Objective: Mimic human exposure to cypermethrin and to verify the effects on cochlear function.
Methods: It is a subchronic inhalation animal study (6 weeks, 4hours/day), using 36 male Wistar aged 60 day. Rats were randomly assigned into three groups: Control (12 rats exposed to inhalation of water); Positive Control for auditory lesion (12 rats administrated with 24mg/kg intraperitoneal cisplatin); Experimental (12 rats exposed to inhalation of cypermethrin - 0.25mg/L). Animals were evaluated by distortion product otoacoustic emissions pre- and post-exposure.
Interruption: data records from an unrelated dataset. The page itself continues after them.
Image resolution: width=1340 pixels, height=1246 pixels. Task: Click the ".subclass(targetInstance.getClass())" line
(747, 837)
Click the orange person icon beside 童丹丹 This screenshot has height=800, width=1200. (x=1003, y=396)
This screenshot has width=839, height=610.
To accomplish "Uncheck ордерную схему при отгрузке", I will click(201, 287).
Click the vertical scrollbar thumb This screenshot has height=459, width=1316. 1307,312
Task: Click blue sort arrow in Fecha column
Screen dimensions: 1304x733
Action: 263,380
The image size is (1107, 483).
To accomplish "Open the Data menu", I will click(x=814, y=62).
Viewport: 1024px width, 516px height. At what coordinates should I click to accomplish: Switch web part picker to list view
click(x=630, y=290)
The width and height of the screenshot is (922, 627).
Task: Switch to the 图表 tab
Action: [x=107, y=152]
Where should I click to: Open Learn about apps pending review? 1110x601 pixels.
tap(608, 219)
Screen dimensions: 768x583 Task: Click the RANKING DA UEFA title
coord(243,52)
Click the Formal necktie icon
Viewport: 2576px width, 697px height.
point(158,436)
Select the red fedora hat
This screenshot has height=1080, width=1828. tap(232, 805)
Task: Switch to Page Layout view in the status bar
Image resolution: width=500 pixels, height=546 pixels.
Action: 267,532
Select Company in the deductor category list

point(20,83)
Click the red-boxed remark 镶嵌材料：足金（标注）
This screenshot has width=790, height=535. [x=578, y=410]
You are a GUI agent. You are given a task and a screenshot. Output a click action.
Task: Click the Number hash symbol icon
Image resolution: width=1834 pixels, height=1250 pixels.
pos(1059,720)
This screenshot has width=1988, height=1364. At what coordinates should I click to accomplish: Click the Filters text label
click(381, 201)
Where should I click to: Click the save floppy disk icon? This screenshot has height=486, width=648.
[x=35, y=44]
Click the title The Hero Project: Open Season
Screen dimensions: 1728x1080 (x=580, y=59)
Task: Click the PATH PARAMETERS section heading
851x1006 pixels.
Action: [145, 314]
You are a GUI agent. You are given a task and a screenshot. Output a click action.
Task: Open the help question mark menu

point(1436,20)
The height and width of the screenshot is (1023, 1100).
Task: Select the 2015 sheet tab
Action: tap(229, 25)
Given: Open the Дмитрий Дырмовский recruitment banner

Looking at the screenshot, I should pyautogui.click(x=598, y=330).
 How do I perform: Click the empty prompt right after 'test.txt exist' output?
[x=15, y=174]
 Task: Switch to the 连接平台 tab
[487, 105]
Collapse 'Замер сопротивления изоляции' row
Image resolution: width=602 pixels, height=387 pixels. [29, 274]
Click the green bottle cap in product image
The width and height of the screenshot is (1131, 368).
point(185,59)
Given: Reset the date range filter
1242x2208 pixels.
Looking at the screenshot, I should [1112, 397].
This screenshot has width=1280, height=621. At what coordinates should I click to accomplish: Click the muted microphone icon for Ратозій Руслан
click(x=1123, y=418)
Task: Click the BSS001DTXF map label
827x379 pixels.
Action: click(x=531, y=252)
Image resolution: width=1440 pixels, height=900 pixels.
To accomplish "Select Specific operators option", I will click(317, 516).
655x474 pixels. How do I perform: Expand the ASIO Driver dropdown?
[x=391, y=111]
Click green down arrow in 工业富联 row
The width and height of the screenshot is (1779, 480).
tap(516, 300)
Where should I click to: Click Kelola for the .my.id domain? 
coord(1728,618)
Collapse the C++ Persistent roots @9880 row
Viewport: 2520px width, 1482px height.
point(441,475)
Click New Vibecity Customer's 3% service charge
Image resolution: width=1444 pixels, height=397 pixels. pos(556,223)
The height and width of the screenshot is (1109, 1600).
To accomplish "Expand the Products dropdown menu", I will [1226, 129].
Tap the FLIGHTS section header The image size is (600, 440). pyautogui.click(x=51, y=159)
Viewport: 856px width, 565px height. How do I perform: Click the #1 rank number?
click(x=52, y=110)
Results: The frequencies of 8, 10 and 12kHz in both ears (right p=0.003; 0.004; 0.008 and left 0.003; 0.016; 0.005 respectively) and at frequencies 4 and 6 in the right ear (p=0.007 and 0.015, respectively) in the animals exposed to cypermethrin resulted in reduction.
Conclusion: Subchronic inhalation exposure to cypermethrin provided ototoxicity in rats.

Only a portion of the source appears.